§ **Письменное задание 1**
Перепишите без изменений отрывок текста об арктических конвоях: от слов «Со временем англо-американские» до слов «ему контр-адмирал Гамильтон.» включительно.
§ **Письменное задание 2**
Сколько транспортов из конвоя PQ-17 было потоплено, согласно тексту об арктических конвоях?
§ **Письменное задание 3**
Продолжите текст об арктических конвоях, начав сразу после его последнего предложения.

§ **Исходный текст**

----

Как бы то ни было, но в сентябре 1981-го был поднят первый золотой слиток весом 11,5 килограмма, потом подняли еще 431 слиток. На этом работы на некоторое время были прекращены, и лишь через пять лет подняли еще 29 слитков. Как и договаривались, всю добычу поделили между Джессопом, Советским Союзом и Англией. Но 5 слитков, а это почти 60 килограммов золота, так и не нашли: то ли они ждут своего кладоискателя, то ли их давным-давно подняли — об этом история умалчивает.
Со временем англо-американские союзники конвоев стали посылать больше. Всего их за войну было 42 — в СССР и 36 — обратно. Из 813 транспортов, следовавших в Советский Союз, немцы потопили 58, а 33, получив повреждения, вернулись на базы. Из Мурманска и Архангельска вышло 717 транспортов, из них 27 погибли, а 8 вернулись обратно. Самым трагическим был конвой PQ-17, тогда из 37 транспортов 23 было потоплено. Реакция английских адмиралов последовала немедленно. «Арктические конвои становятся для нас камнем на шее, — заявил первый морской лорд адмирал Паунд. — Все это — самая ненадежная операция, в которой опасность подстерегает нас на каждом шагу». «Конвой в Россию остается сейчас и всегда был неоправданной военной операцией», — вторил ему контр-адмирал Гамильтон.

----

§ **Фрагмент данных**
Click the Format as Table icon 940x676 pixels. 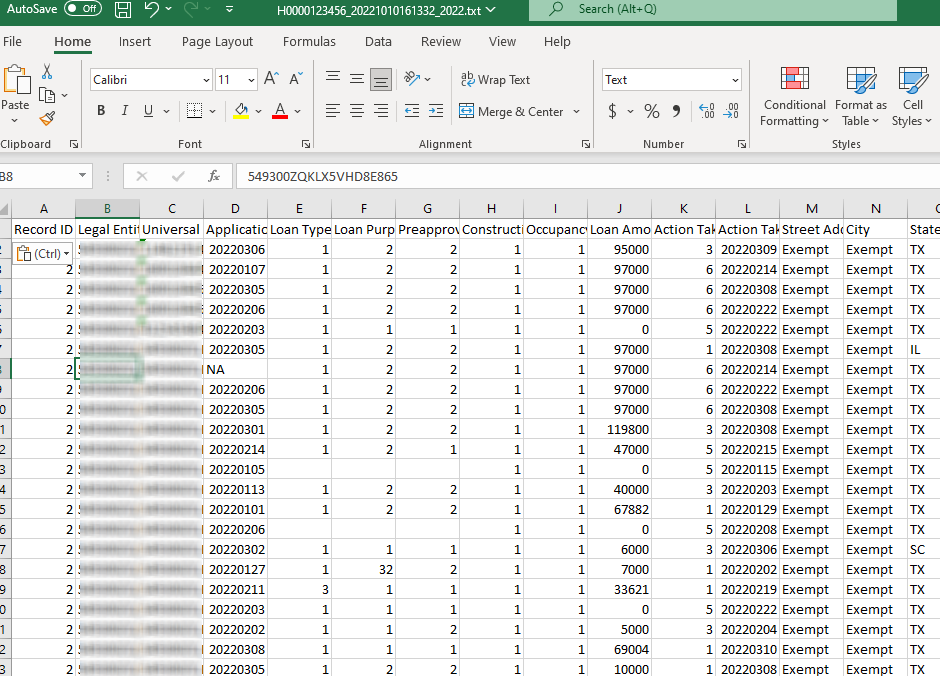[x=861, y=96]
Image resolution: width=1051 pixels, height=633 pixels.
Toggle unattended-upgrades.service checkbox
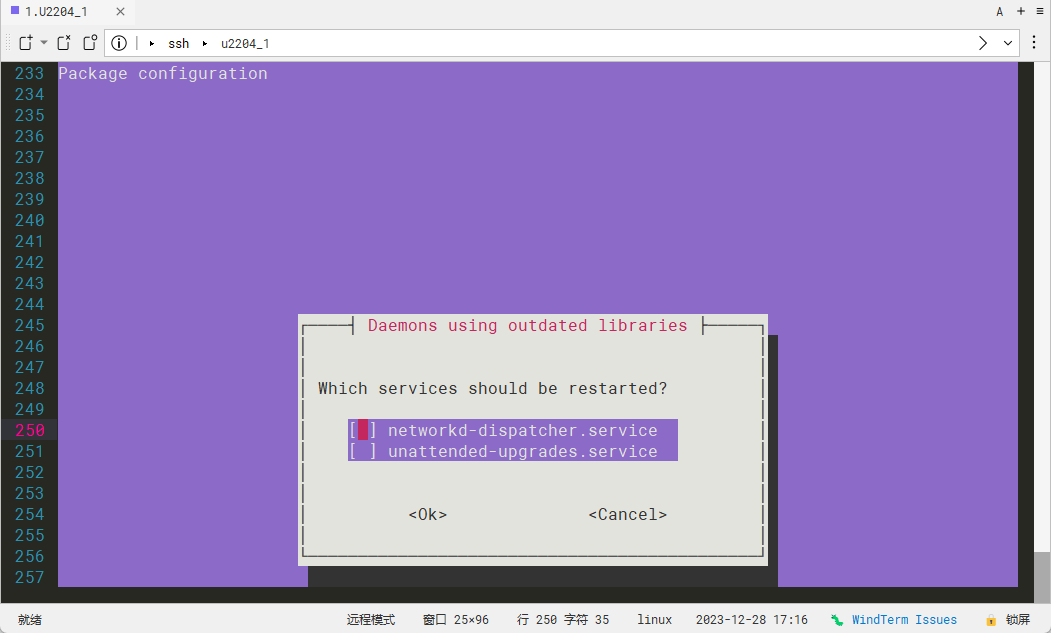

----

§ **Итоговый ответ 1**
Со временем англо-американские союзники конвоев стали посылать больше. Всего их за войну было 42 — в СССР и 36 — обратно. Из 813 транспортов, следовавших в Советский Союз, немцы потопили 58, а 33, получив повреждения, вернулись на базы. Из Мурманска и Архангельска вышло 717 транспортов, из них 27 погибли, а 8 вернулись обратно. Самым трагическим был конвой PQ-17, тогда из 37 транспортов 23 было потоплено. Реакция английских адмиралов последовала немедленно. «Арктические конвои становятся для нас камнем на шее, — заявил первый морской лорд адмирал Паунд. — Все это — самая ненадежная операция, в которой опасность подстерегает нас на каждом шагу». «Конвой в Россию остается сейчас и всегда был неоправданной военной операцией», — вторил ему контр-адмирал Гамильтон.

§ **Итоговый ответ 2**
23 транспорта из 37.

§ **Итоговый ответ 3**
Чтобы покончить с цифрами, расскажу о том, что именно и в каком количестве мы получили по ленд-лизу за годы войны. Самолетов — 18 300, танков и самоходных артиллерийских установок — 12 480, орудий и минометов — 9400, автомобилей — 312 600, кораблей и судов — 521, стрелкового оружия — 151700. Цифры на первый взгляд впечатляющие, но… они составляют всего лишь 4 процента от того, что было сделано на заводах Советского Союза. Например, танков мы ежегодно выпускали по 30 тысяч штук, а самолетов — по 40 тысяч. Так что на исход войны эти поставки существенного влияния оказать не могли, хотя, конечно же, каждый танк, каждый самолет и каждая банка тушенки работали на победу.
Проценты — процентами, о них знали только высокопоставленные чиновники, а моряки о них не думали и зачастую шли навстречу верной гибели. Ведь спастись на море практически невозможно, здесь не спрячешься от пули за бугорок, не выбросишься с парашютом — в холодных водах Баренцева моря продержаться можно не более 10–15 минут.
Но и отказаться от этих ненадежных операций англичане не могли, так как хорошо понимали, что, оттягивая на себя всю германскую армию, Советский Союз спасает Англию, поэтому по мере сил России надо помогать. Потому-то хоть и через пень-колоду, но конвои снаряжали и без всякой надежды, что они дойдут до Мурманска, отправляли в море.
Дело с конвоями вроде бы шло неплохо, но в Кремле были недовольны. А тут еще Черчилль во время визита в Москву возьми и похвали советского полпреда, назвав его хорошим дипломатом. Сталин согласно кивнул и, выдержав паузу, недовольно бросил: «Он слишком много болтает и не умеет держать язык за зубами».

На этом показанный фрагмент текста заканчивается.